There's an article on Nikola Tesla in the latest issue of GOOD magazine, where he's described as a dreamer, mad scientist, a person who clashed with his environment and one who didn't do things for money. Just the opposite from Edison, who - while of often inferior inventions to Tesla (see the paragraph below) - in a systemic way created a whole support network (infrastracture, laws, regulations, behaviors) for his inventions that helped them to prevail.
"Tesla hoped to wow Edison with his prototype for alternating current, but Edison merely put him to work around the clock refining the existing DC motors. The Wizard of Menlo Park did promise to pay Tesla $50,000 should the immigrant manage to build a practical AC motor. However, when Tesla accomplished just that, Edison not only refused to pay, but embarked on a smear campaign against Tesla’s system—thus begetting the infamous War of the Currents, in which Edison depicted Tesla as an unreliable dreamer and alternating current as dangerous. Ultimately, after Tesla’s Westinghouse Corporation–backed AC-powered “City of Light” wowed onlookers at the 1893 World’s Fair, his model became the dominant electrical paradigm. Since then, 80 percent of U.S. electrical devices have used variants of his alternating-current model."
And
"When Guglielmo Marconi earned the Nobel Prize in Physics in 1909 for the invention of radio—giving the Italian scientist the name the Father of Radio—Tesla was livid. He had been poised to send radio signals using his eponymous coils as early as 1895, though a fire at his studio set him back a few years, and he only filed a basic radio patent in 1897. For the next few years, he and Marconi worked independently of each other, but it was Marconi who sent and received the first successful transatlantic radio signals, using 17 of Tesla’s patented inventions, most notably the “Tesla oscillator.” The U.S. Patent Office, however, refused to enforce Tesla’s claim."
The dude was obviously not good with patents.

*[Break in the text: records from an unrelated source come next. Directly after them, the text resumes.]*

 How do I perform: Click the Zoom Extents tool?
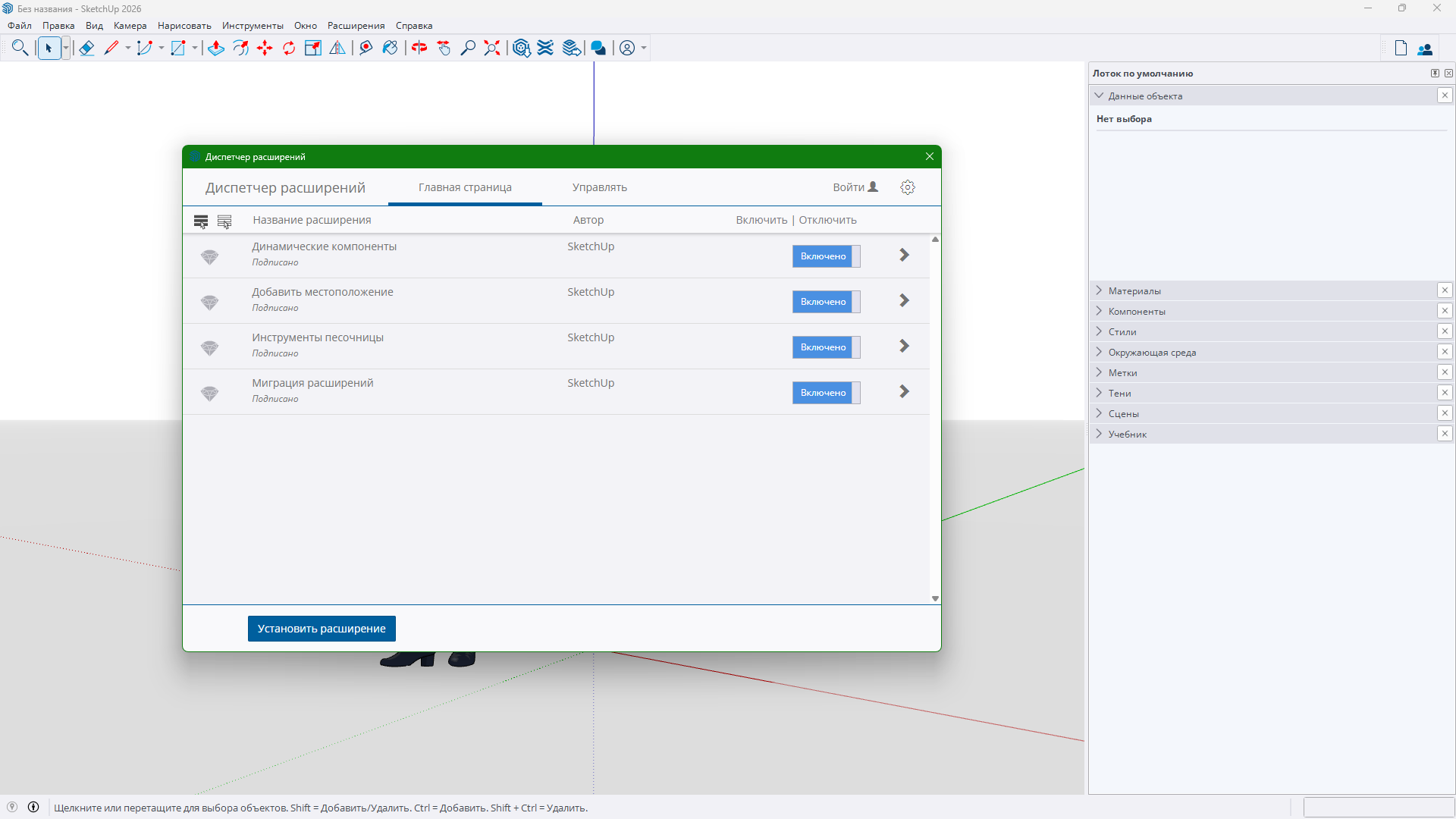tap(492, 49)
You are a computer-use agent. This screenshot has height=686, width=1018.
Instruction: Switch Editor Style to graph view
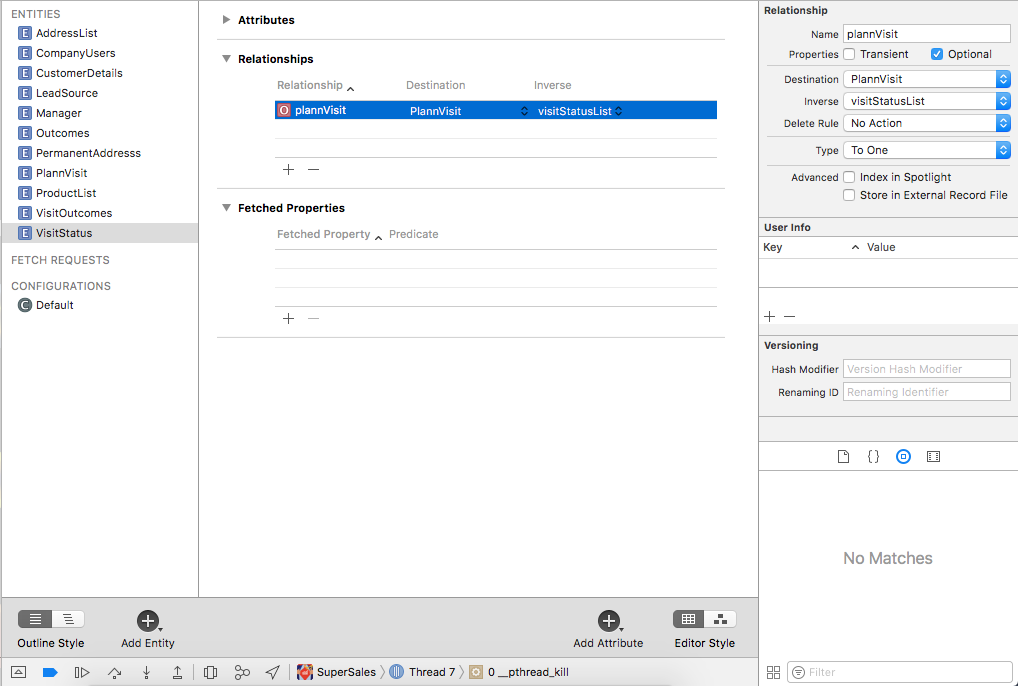[720, 619]
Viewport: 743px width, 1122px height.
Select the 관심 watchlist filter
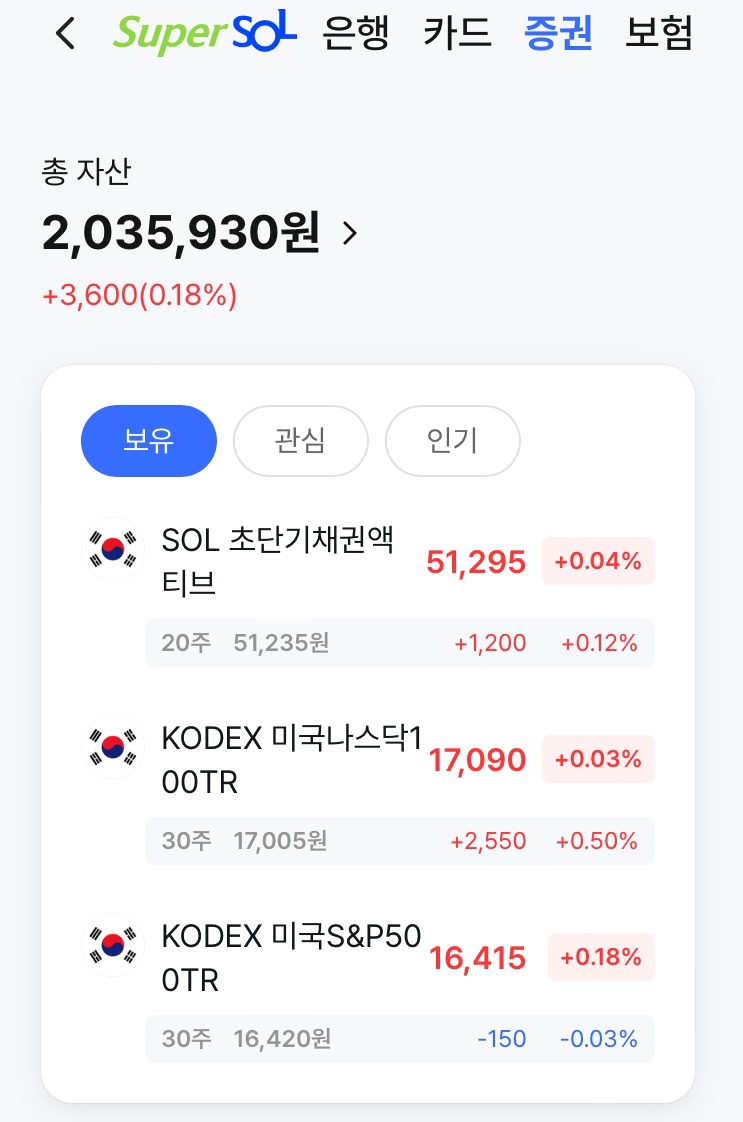(301, 441)
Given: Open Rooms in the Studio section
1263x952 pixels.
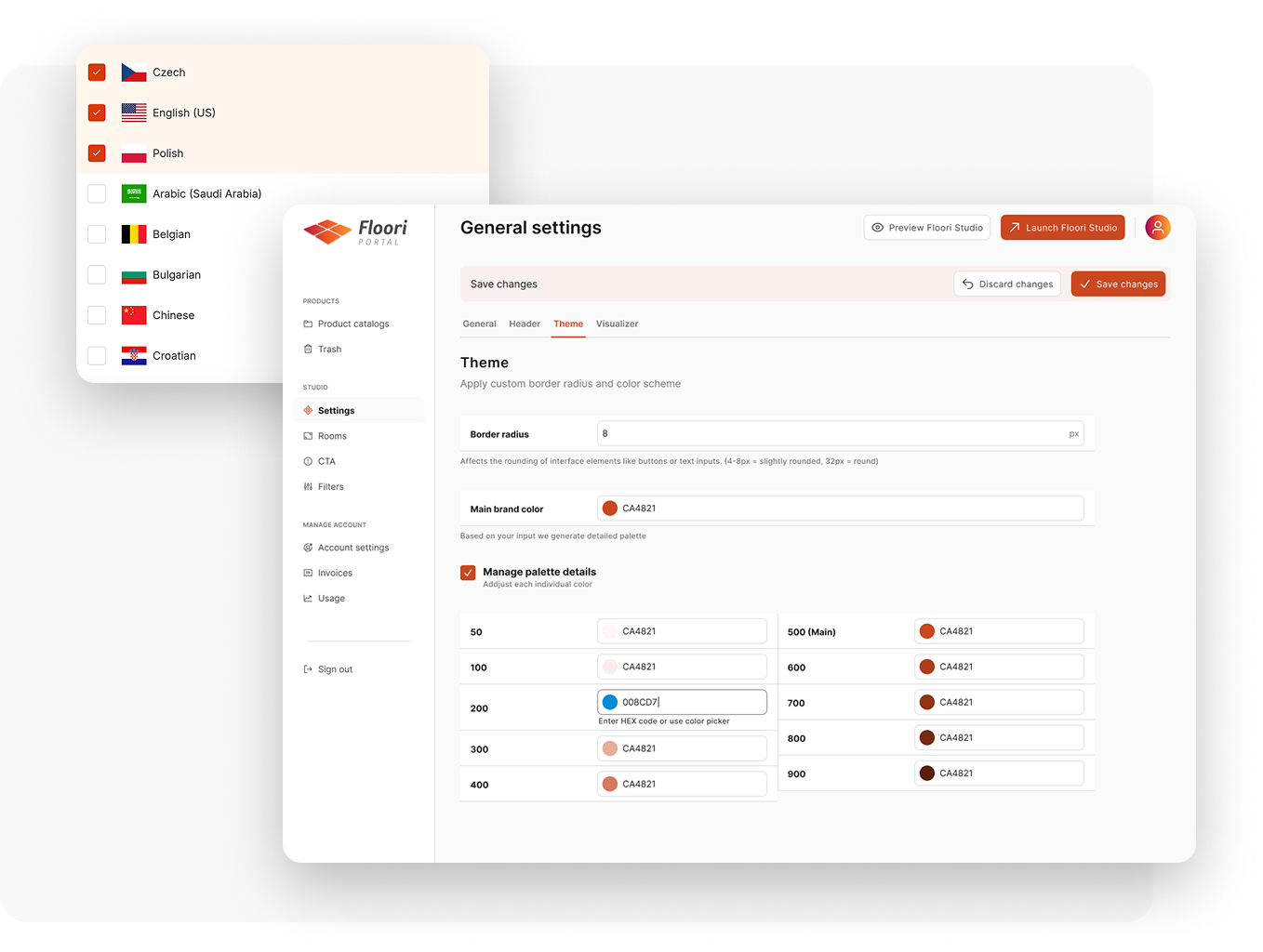Looking at the screenshot, I should click(x=332, y=436).
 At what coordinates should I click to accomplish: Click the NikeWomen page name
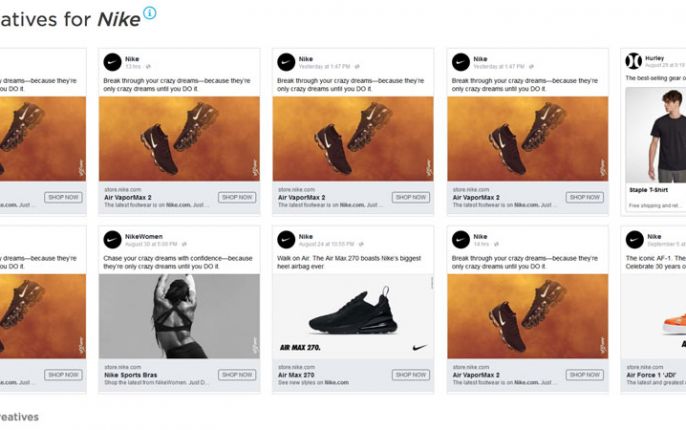(x=145, y=236)
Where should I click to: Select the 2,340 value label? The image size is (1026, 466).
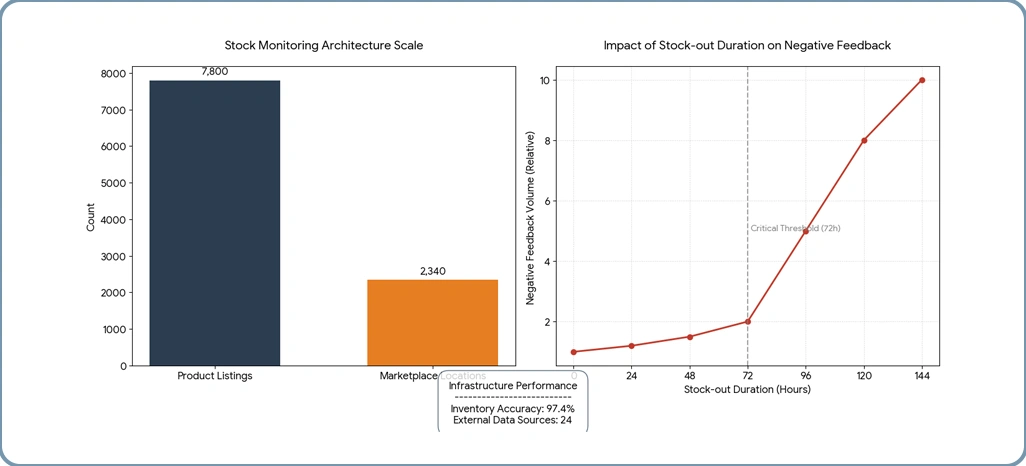pyautogui.click(x=432, y=271)
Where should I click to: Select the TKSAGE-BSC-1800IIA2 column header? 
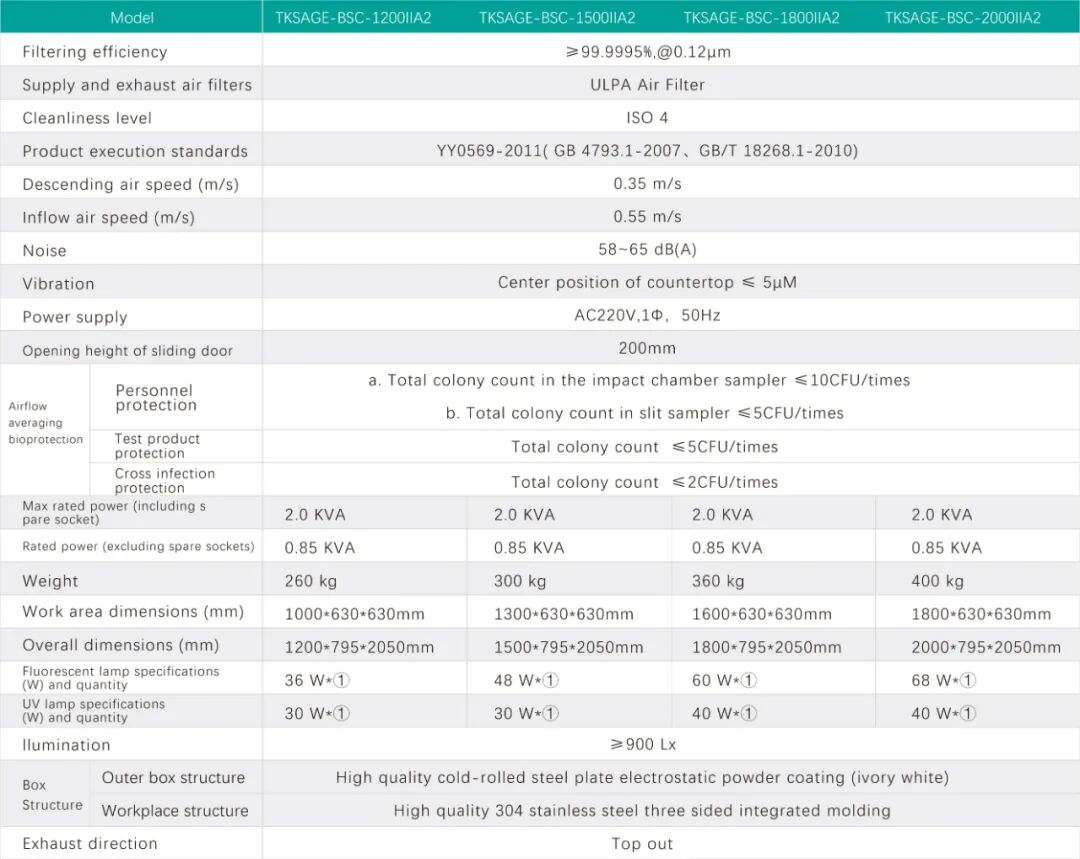(761, 18)
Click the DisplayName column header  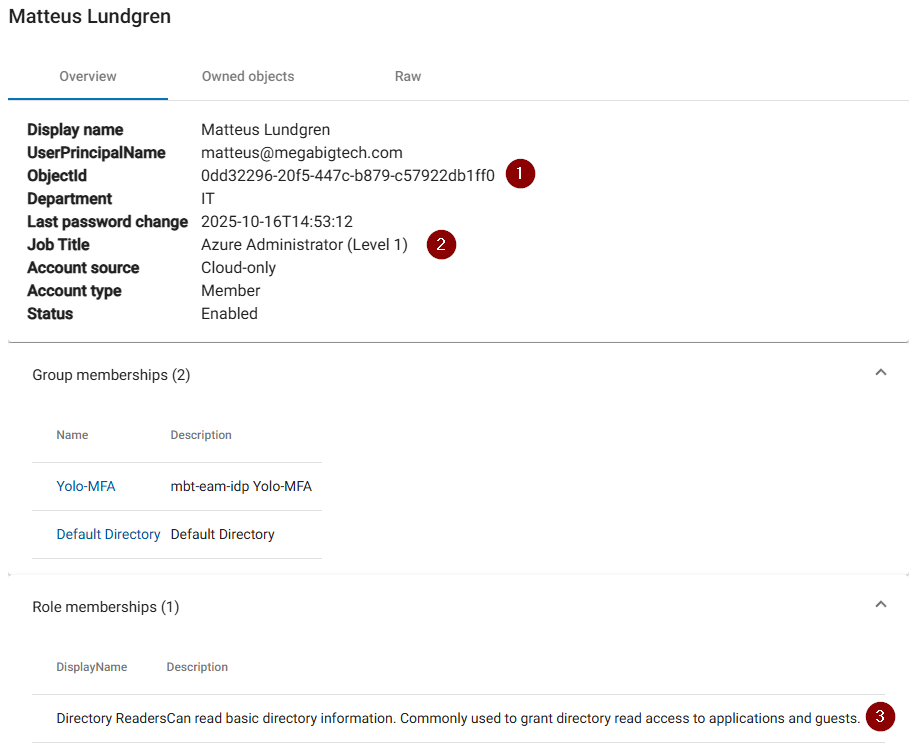pos(91,667)
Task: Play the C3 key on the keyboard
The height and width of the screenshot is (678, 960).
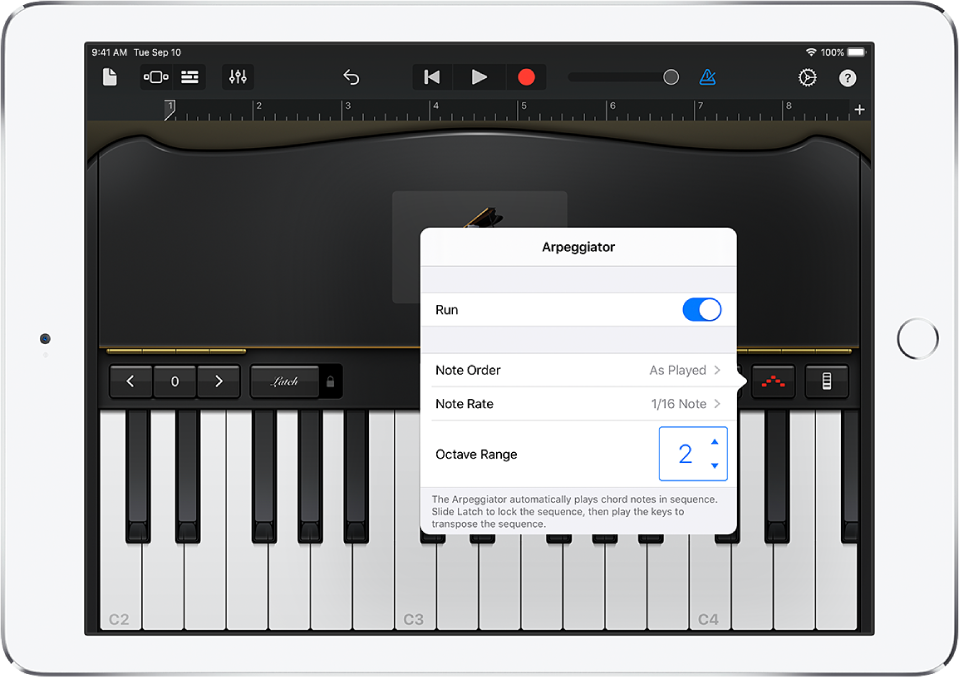Action: point(415,600)
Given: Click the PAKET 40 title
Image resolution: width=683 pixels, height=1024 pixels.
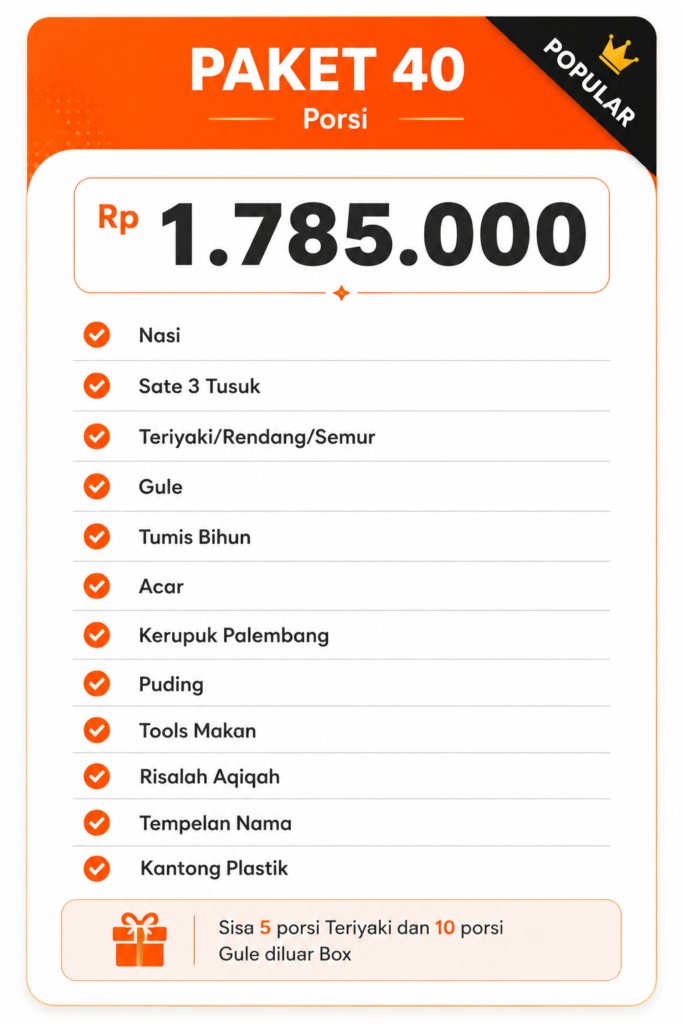Looking at the screenshot, I should 328,69.
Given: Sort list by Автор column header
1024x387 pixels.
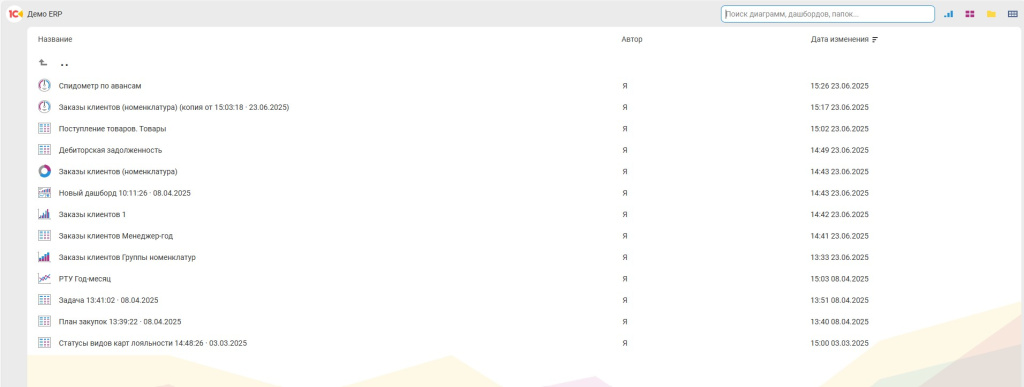Looking at the screenshot, I should (x=632, y=40).
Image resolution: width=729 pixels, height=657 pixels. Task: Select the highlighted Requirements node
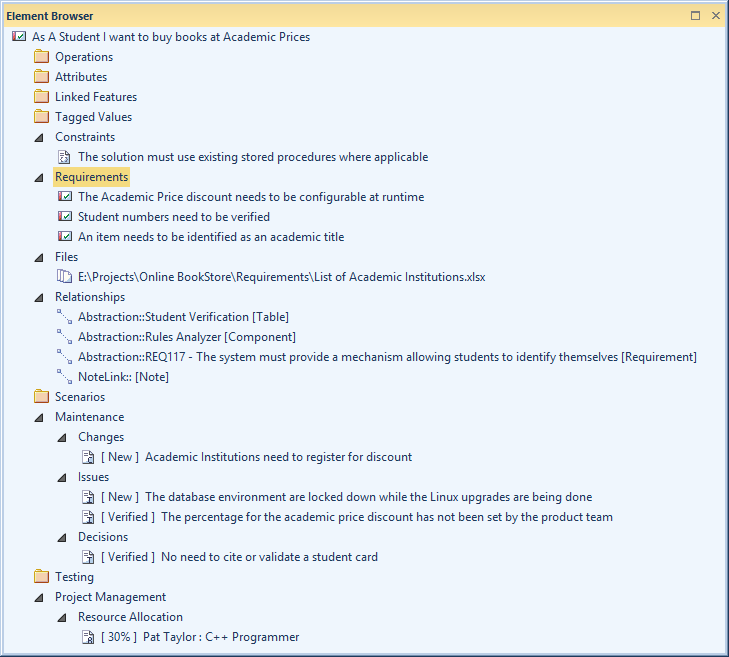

"It wasn’t until 1943, after Tesla’s death, that the Patent Office reversed its decision, and recognized him as radio’s true father. That outcome is perhaps fitting, as the story of his life unfolded more like something out of Nathanael West than Horatio Alger—his financial troubles at times rising in direct proportion to his ambitions."
Uh-oh.
"Tesla’s other innovations include the first version of modern hydroelectric power (a dramatic and successful harnessing of Niagara Falls), an early version of radar (too ahead of its time to be immediately implemented), the first examples of neon and fluorescent lighting, and the first instance of wireless remote control. Rarely is Tesla credited as the father of robotics, but it was his invention, a battery-powered “tele-automated” boat that responded to wireless radio signals, that gave birth to the discipline. He envisioned an era in which man could harness energy from the sun and a “‘world system’ of wireless communications to relay telephone messages across the ocean; to broadcast news, music, stock market reports, private messages, secure military communications, and even pictures to any part of the world.”
Top that, Edison.
What strikes me as interesting is that Edison with his famous definition of genious as "one percent inspiration and 99 percent perspiration" may represent an old-fashioned and today quite obsolete approach to innovation. It is true that, back at his time, it was more important to persistently focus on doing the legwork and making sure that his innovations become part of the everyday life. But, is that still true in the 21st century? Tesla embodied a dichotomy of simultaneously being a creator of game-changing technology and a visionary sensitive to "the spectacular poetry of human life." As such, he perhaps would have fit better in the messy and unpredictable world of today's innovatons. Because, what's considered innovative today goes well beyond just refining - and making better - what already exists. It revolves around coming up with a radically new frameworks and concepts for interpreting the world, and dealing with solutions that simply don't fit in anything we know.
There, the dreamers count. More so than the prespireres.